** TASK REQUIREMENTS **
Please restate each entry word for word and leave the pictures out.

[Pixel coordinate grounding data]
--------------------------------------------------
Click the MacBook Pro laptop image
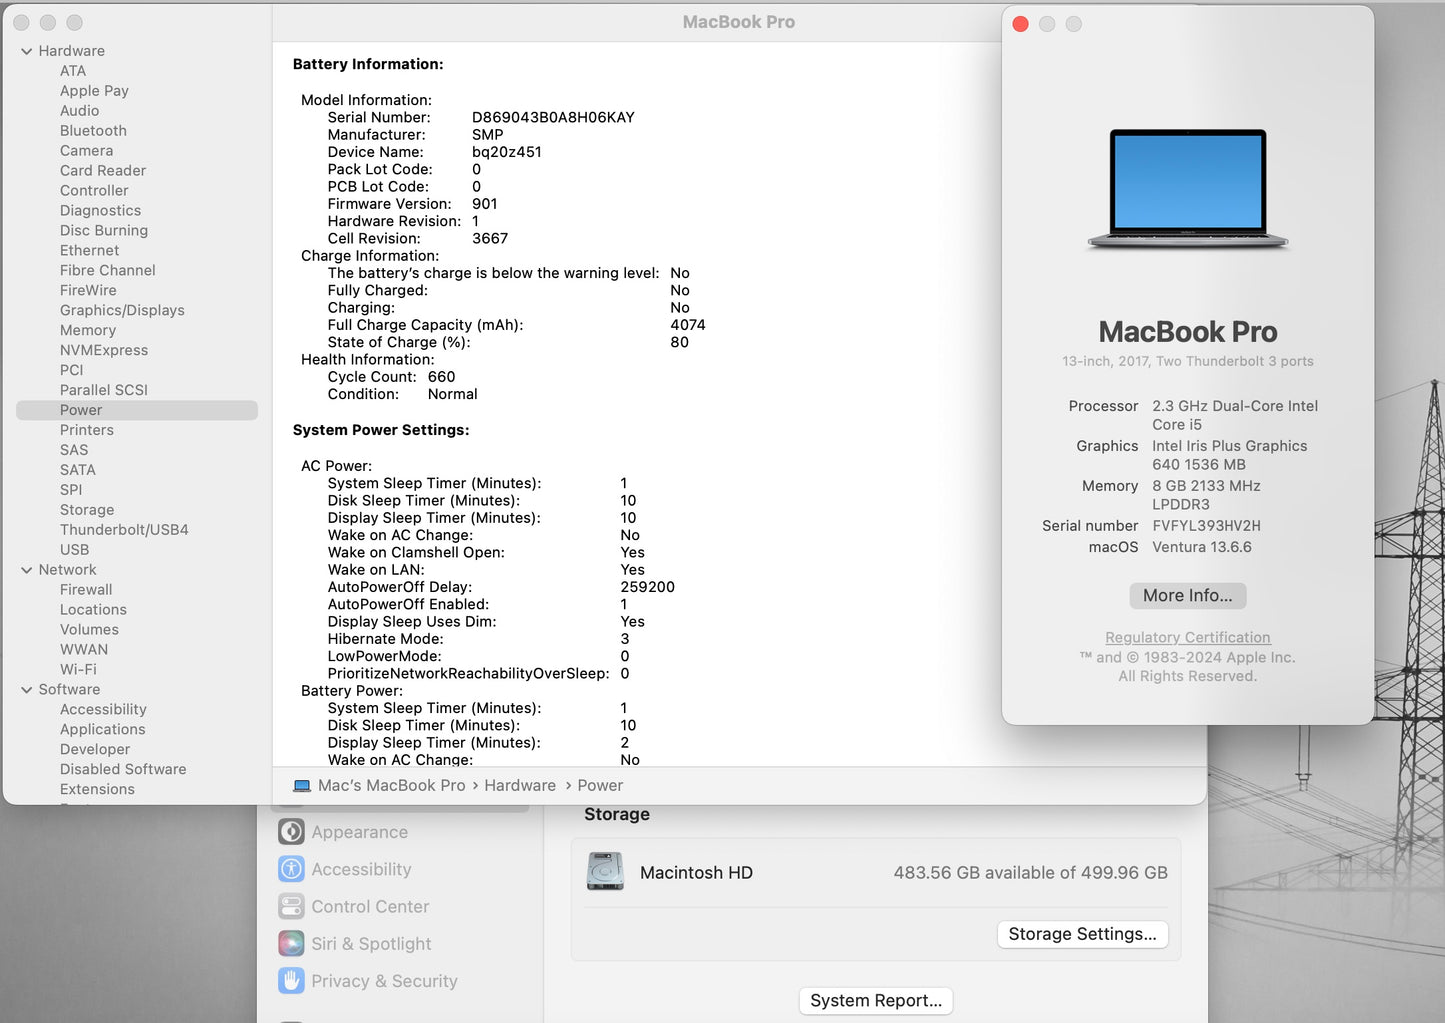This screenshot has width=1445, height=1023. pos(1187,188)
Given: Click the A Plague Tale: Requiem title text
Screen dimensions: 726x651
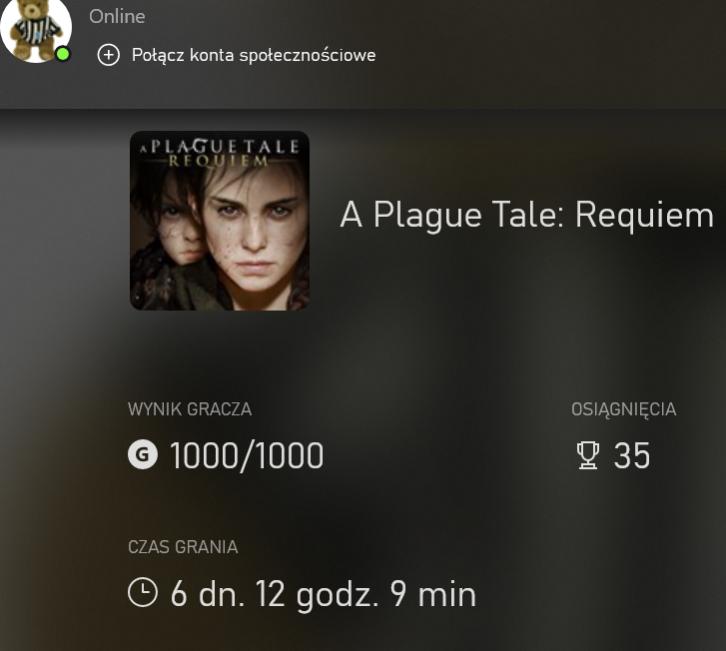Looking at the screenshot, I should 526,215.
--------------------------------------------------
** ANSWER **
Click the MacBook Pro laptop image
This screenshot has width=1445, height=1023. pos(1187,188)
Given: Click the A Plague Tale: Requiem title text
Screen dimensions: 726x651
Looking at the screenshot, I should 526,215.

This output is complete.